I don't know whether this is a temporary phenomenon, or longer-term. Alignment research has gone mainstream, so we should expect both more researchers interested and more funders interested. It may be that the researchers pivot a bit faster, but funders will catch up later. Or, it may be that the funding bottleneck becomes the new normal. Regardless, it seems like grantmaking is at least funding-bottlenecked right now.
Some takeaways:
- If you have a big pile of money and would like to help, but haven't been donating much to alignment because the field wasn't money constrained, now is your time!
- If this situation is the new normal, then earning-to-give for alignment may look like a more useful option again. That said, at this point committing to an earning-to-give path would be a bet on this situation being the new normal.
- Grants for upskilling, training junior people, and recruitment make a lot less sense right now from grantmakers' perspective.
- For those applying for grants, asking for less money might make you more likely to be funded. (Historically, grantmakers consistently tell me that most people ask for less money than they should; I don't know whether that will change going forward, but now is an unusually probable time for it to change.)
Note that I am not a grantmaker, I'm just passing on what I hear from grantmakers in casual conversation. If anyone with more knowledge wants to chime in, I'd appreciate it.
Thanks for your kind words! And as for being sorry, hardly your fault, given that the relevant public writings are between a few days and 2 weeks old!
I'm not sure. We've always been low on grantmaking capacity at least since I've joined in early 2022, and the relative capacity: applications ratio has gotten even worse this year. This resulted in us prioritizing our limited LTFF time on grant evaluations rather than donor engagement or big picture strategic calls. It has also resulted in a number of other deficiencies in LTFF like lack of reliability in responding to time-sensitive applications, see some of Asya's reflections here.
We've onboarded a few more guest fund managers (grantmakers) so hopefully the grant evals will be faster.
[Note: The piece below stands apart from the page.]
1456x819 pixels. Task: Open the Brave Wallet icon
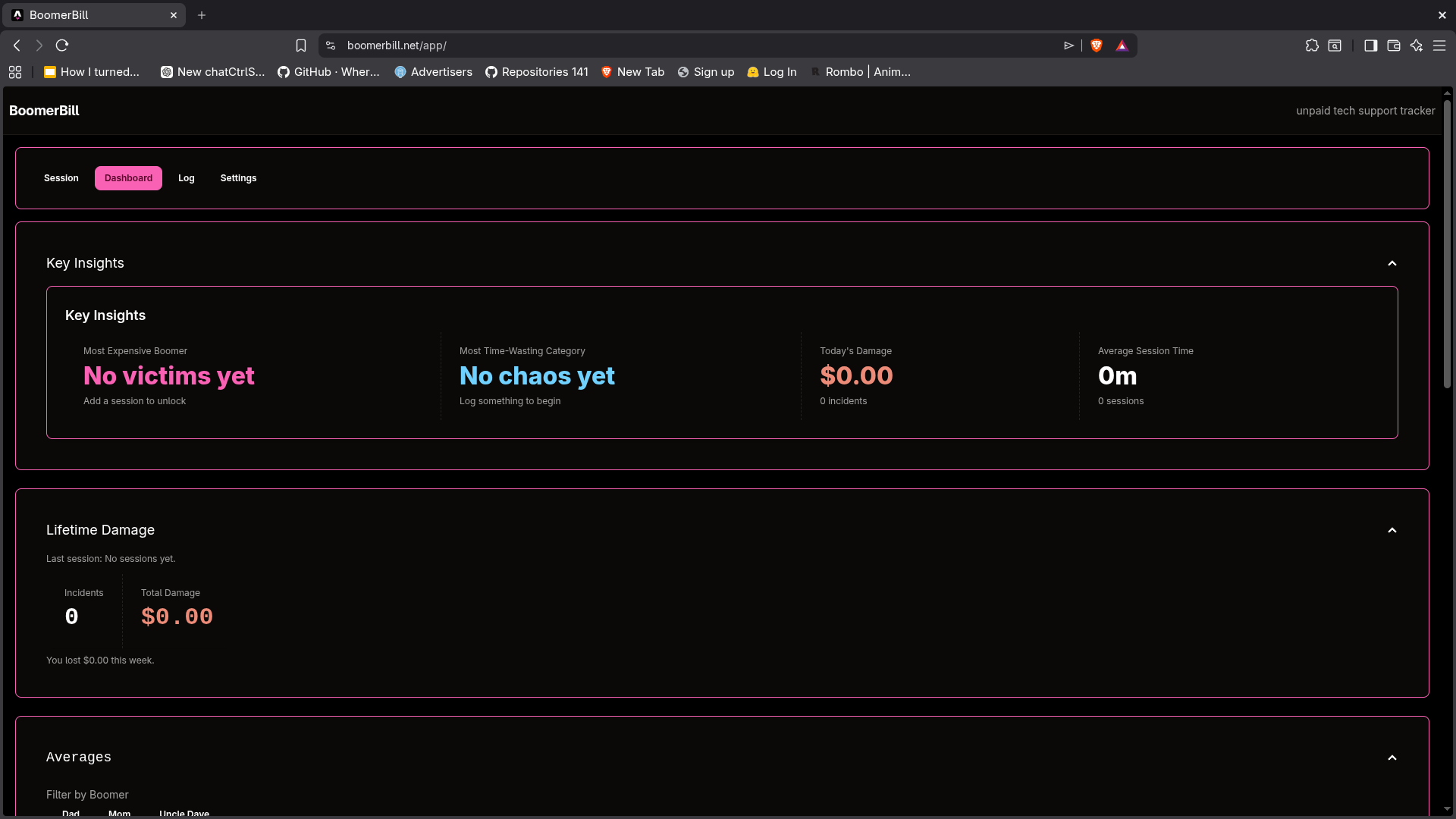coord(1394,46)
I've also decided recently to devote a significantly higher percentage of time on EA Funds/LTFF rather than my historical "day job" at Rethink Priorities, at least until the situation is a bit more stable.
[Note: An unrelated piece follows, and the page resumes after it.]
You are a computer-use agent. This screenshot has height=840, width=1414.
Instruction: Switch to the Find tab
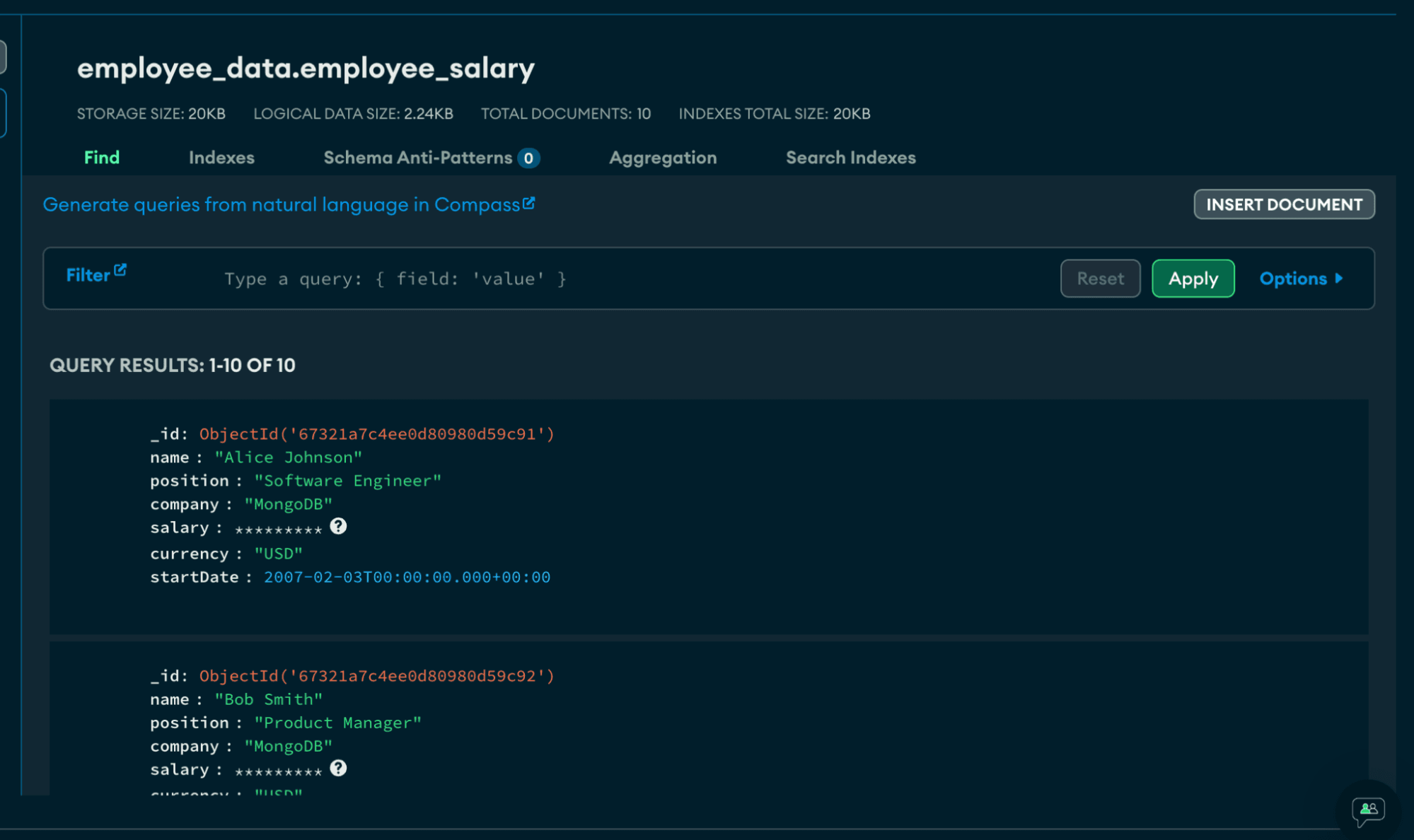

Anyway, one of my bigger priorities in the upcoming weeks/months is to understand donor concerns, communicate with donors and the EA public more, possibly pitch specific donors about our funding needs, etc. Hopefully this will give us more clarity into whether my tentative assessment (that LTFF's current marginal grant is equal to or better than other marginal longtermist expenditures) is accurate, vs donors are correctly responding to changes in the funding landscape by prioritizing other, better, longtermist donation opportunities.